▶ **What you are asked to do**: Could you write out the records below exactly, without omitting a line?
═══ Available data ═══
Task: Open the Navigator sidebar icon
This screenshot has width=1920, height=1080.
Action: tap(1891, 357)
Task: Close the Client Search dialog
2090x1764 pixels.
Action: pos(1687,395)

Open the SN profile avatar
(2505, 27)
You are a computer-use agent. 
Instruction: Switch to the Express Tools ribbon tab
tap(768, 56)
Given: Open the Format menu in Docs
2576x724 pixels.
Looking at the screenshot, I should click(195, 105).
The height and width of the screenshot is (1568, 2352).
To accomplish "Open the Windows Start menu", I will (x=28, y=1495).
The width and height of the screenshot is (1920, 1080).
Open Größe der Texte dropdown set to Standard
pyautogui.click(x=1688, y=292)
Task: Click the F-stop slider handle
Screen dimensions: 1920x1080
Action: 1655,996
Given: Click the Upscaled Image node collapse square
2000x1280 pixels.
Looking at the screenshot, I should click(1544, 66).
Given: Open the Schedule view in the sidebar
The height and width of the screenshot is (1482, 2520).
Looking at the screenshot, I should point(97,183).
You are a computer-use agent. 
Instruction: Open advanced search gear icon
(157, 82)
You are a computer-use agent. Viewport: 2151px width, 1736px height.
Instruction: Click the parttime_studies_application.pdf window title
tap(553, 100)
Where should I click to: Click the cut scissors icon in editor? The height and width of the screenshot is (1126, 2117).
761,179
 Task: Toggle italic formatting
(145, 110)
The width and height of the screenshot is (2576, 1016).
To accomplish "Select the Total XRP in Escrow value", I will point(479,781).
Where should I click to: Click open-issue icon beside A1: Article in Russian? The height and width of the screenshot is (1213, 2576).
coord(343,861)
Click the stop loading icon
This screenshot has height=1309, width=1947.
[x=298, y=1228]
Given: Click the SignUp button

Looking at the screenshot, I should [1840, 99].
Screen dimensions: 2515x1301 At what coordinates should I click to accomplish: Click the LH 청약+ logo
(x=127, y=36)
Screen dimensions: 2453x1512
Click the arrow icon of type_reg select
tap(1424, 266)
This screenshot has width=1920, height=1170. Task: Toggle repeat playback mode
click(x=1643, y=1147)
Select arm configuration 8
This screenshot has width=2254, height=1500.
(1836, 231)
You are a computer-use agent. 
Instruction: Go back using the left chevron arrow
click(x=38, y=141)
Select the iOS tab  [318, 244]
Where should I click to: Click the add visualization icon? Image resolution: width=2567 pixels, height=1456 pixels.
═══
▶ **Answer box**:
Task: Open the Navigator sidebar icon
This screenshot has width=1920, height=1080.
Action: tap(1891, 357)
Task: Close the Client Search dialog
2090x1764 pixels.
Action: pos(1687,395)

Open the SN profile avatar
(2505, 27)
You are a computer-use agent. 
Instruction: Switch to the Express Tools ribbon tab
tap(768, 56)
Given: Open the Format menu in Docs
2576x724 pixels.
Looking at the screenshot, I should click(195, 105).
The height and width of the screenshot is (1568, 2352).
To accomplish "Open the Windows Start menu", I will (x=28, y=1495).
The width and height of the screenshot is (1920, 1080).
Open Größe der Texte dropdown set to Standard
pyautogui.click(x=1688, y=292)
Task: Click the F-stop slider handle
Screen dimensions: 1920x1080
Action: 1655,996
Given: Click the Upscaled Image node collapse square
2000x1280 pixels.
Looking at the screenshot, I should click(1544, 66).
Given: Open the Schedule view in the sidebar
The height and width of the screenshot is (1482, 2520).
Looking at the screenshot, I should point(97,183).
You are a computer-use agent. 
Instruction: Open advanced search gear icon
(157, 82)
You are a computer-use agent. Viewport: 2151px width, 1736px height.
Instruction: Click the parttime_studies_application.pdf window title
tap(553, 100)
Where should I click to: Click the cut scissors icon in editor? The height and width of the screenshot is (1126, 2117).
761,179
 Task: Toggle italic formatting
(145, 110)
The width and height of the screenshot is (2576, 1016).
To accomplish "Select the Total XRP in Escrow value", I will point(479,781).
Where should I click to: Click open-issue icon beside A1: Article in Russian? The height and width of the screenshot is (1213, 2576).
coord(343,861)
Click the stop loading icon
This screenshot has height=1309, width=1947.
[x=298, y=1228]
Given: Click the SignUp button

Looking at the screenshot, I should [1840, 99].
Screen dimensions: 2515x1301 At what coordinates should I click to accomplish: Click the LH 청약+ logo
(x=127, y=36)
Screen dimensions: 2453x1512
Click the arrow icon of type_reg select
tap(1424, 266)
This screenshot has width=1920, height=1170. Task: Toggle repeat playback mode
click(x=1643, y=1147)
Select arm configuration 8
This screenshot has width=2254, height=1500.
(1836, 231)
You are a computer-use agent. 
Instruction: Go back using the left chevron arrow
click(x=38, y=141)
Select the iOS tab  [318, 244]
Where should I click to: Click the add visualization icon? Image resolution: width=2567 pixels, height=1456 pixels.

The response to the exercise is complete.